Your objective>
Search the data for the string "agent" and extract every line where it appears.

[Dataset entries]
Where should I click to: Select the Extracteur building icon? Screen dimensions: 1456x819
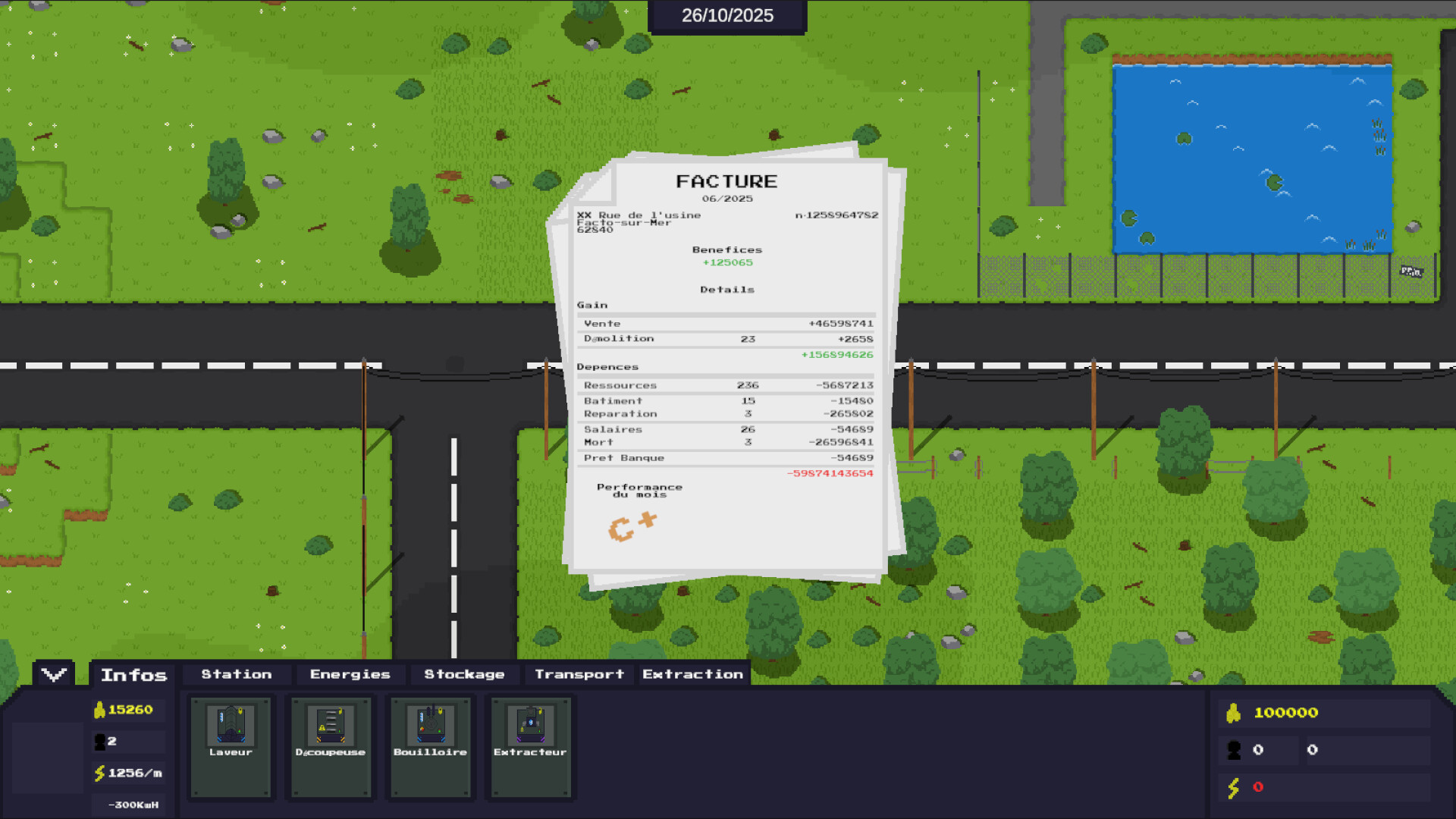click(530, 728)
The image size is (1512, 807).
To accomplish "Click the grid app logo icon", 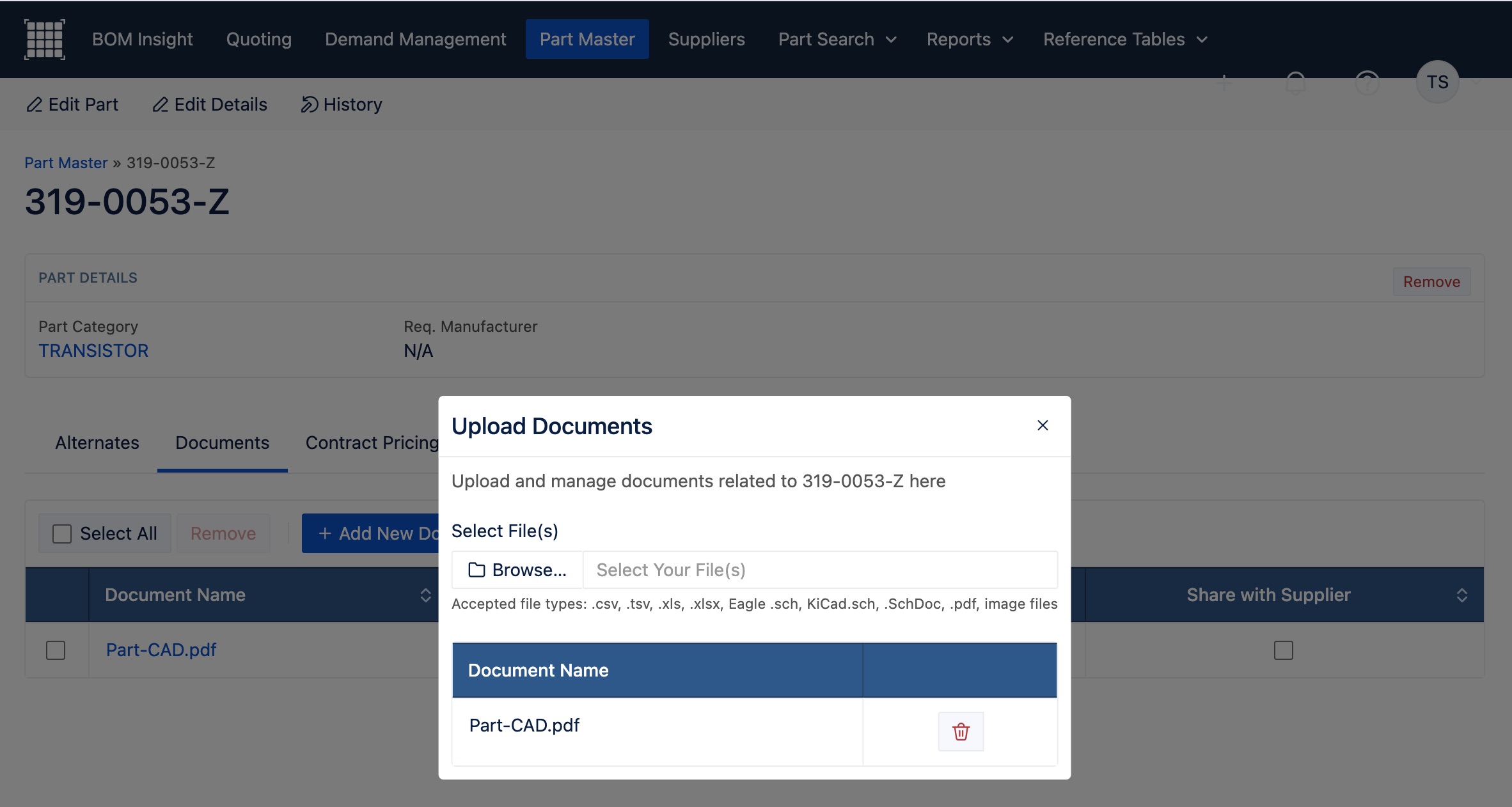I will point(44,39).
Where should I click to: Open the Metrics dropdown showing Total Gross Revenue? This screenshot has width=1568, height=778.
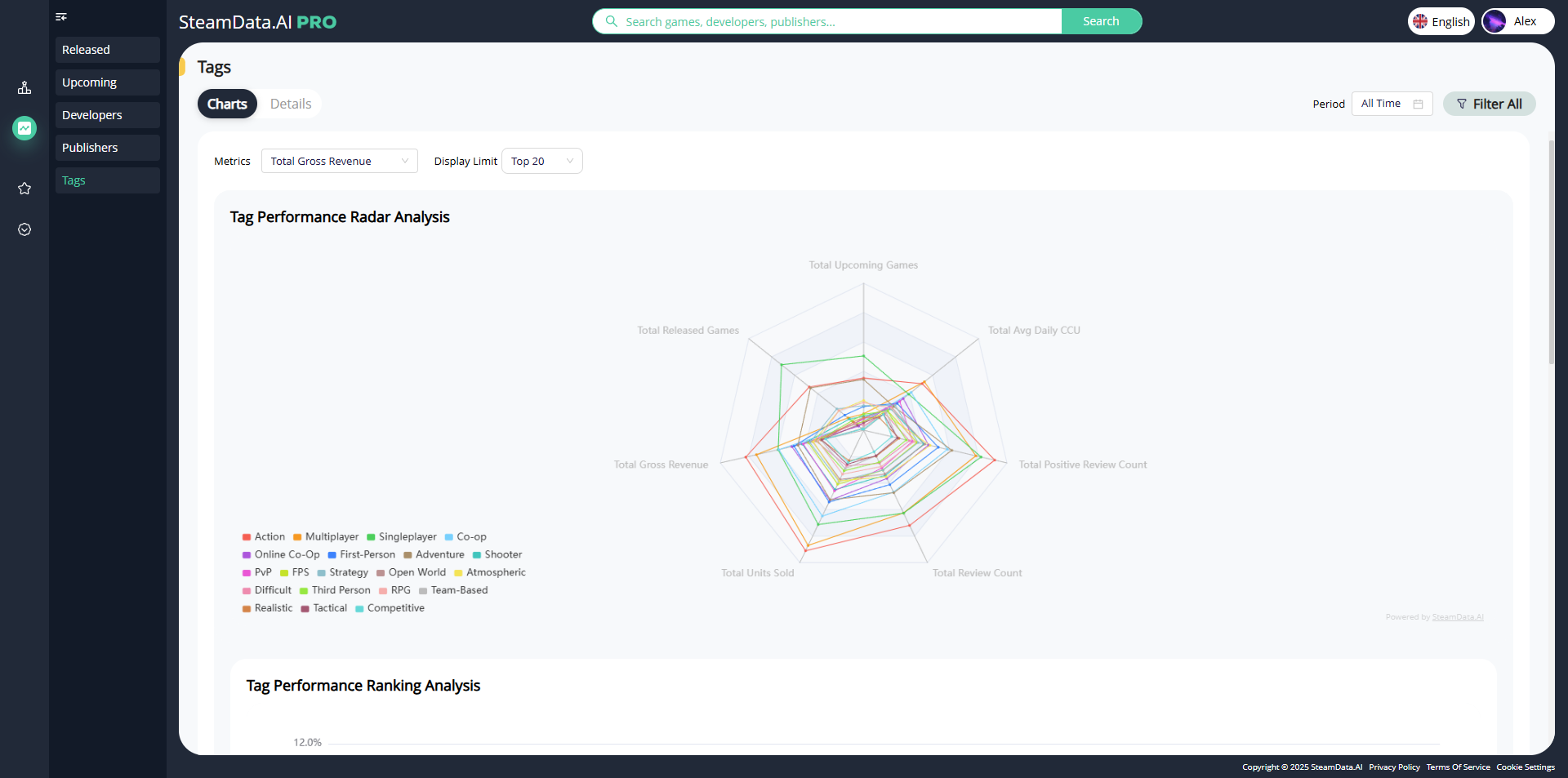(x=339, y=161)
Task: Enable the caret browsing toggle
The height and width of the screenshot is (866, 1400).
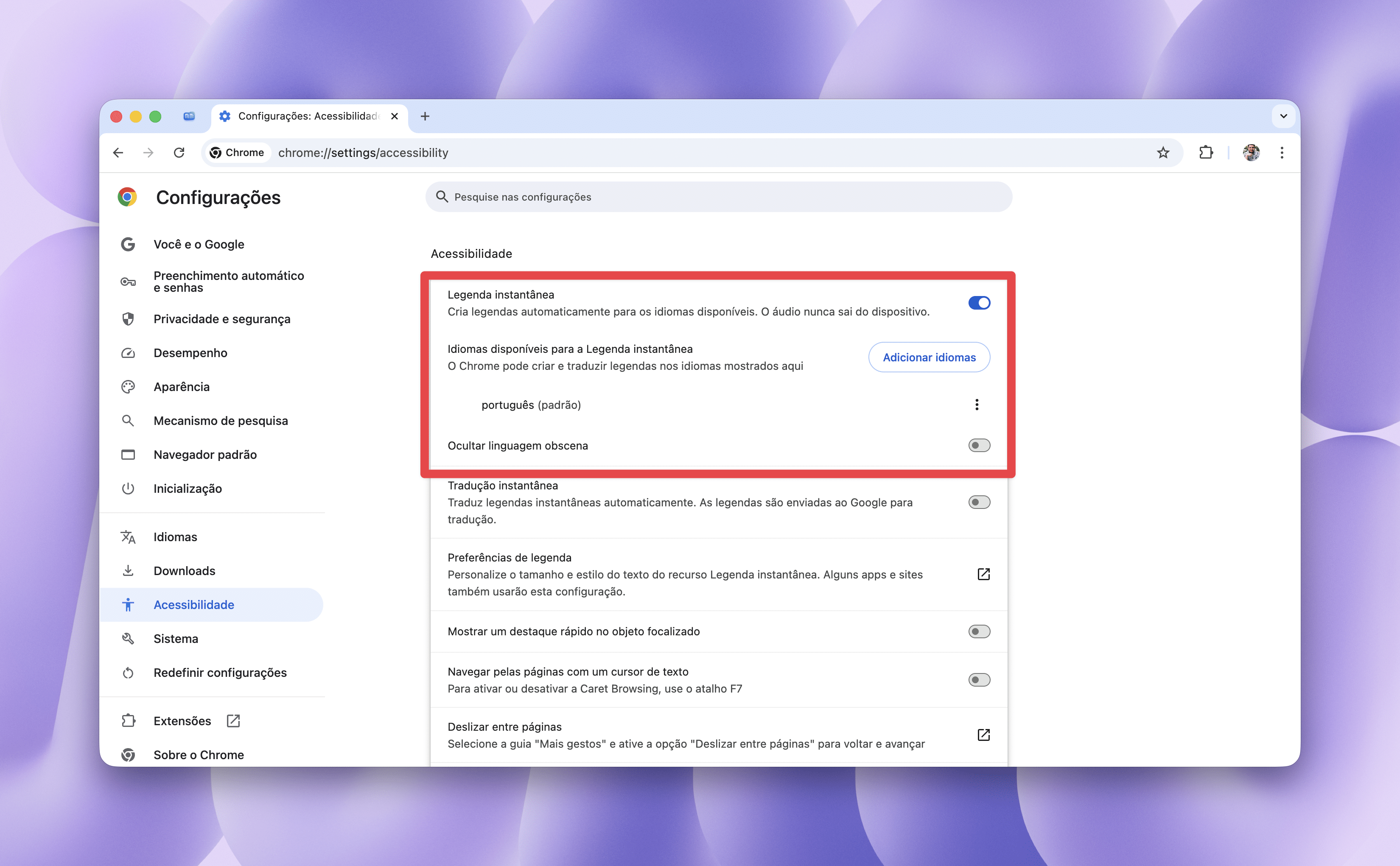Action: pyautogui.click(x=978, y=680)
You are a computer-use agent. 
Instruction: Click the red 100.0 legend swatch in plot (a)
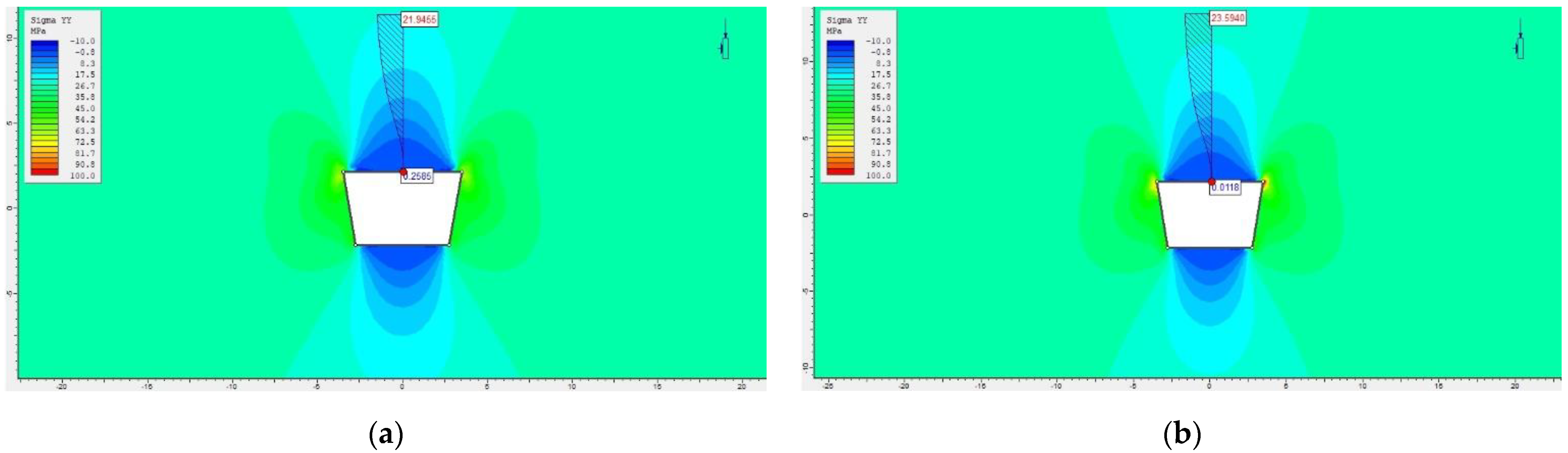45,173
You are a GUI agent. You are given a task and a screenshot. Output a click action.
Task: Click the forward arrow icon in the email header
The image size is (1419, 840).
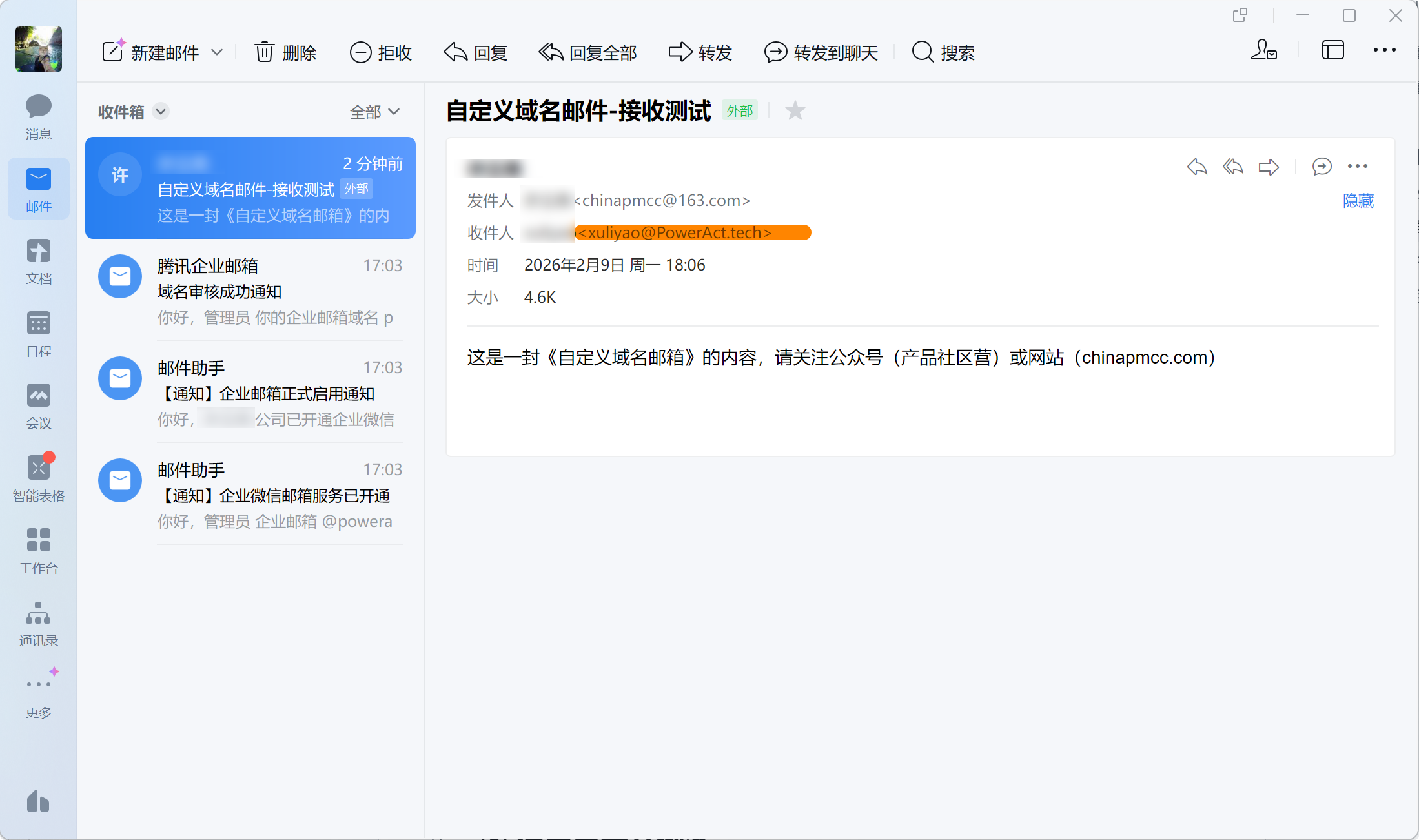pos(1268,167)
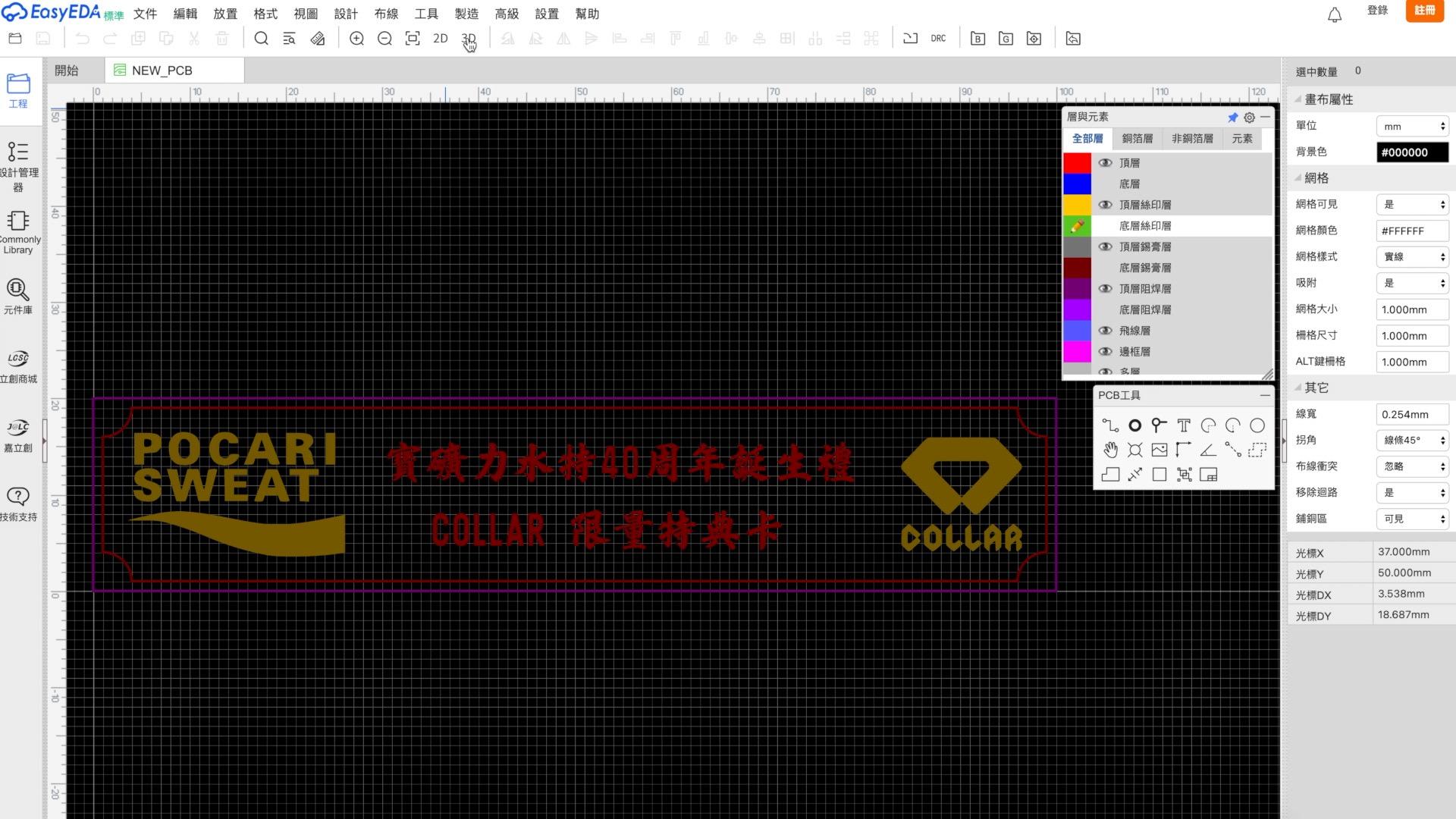Collapse the 畫布屬性 canvas properties section
Image resolution: width=1456 pixels, height=819 pixels.
coord(1298,99)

Response box>
You are a computer-use agent. 
You are a GUI agent. You are given a task and a screenshot. Output a click action.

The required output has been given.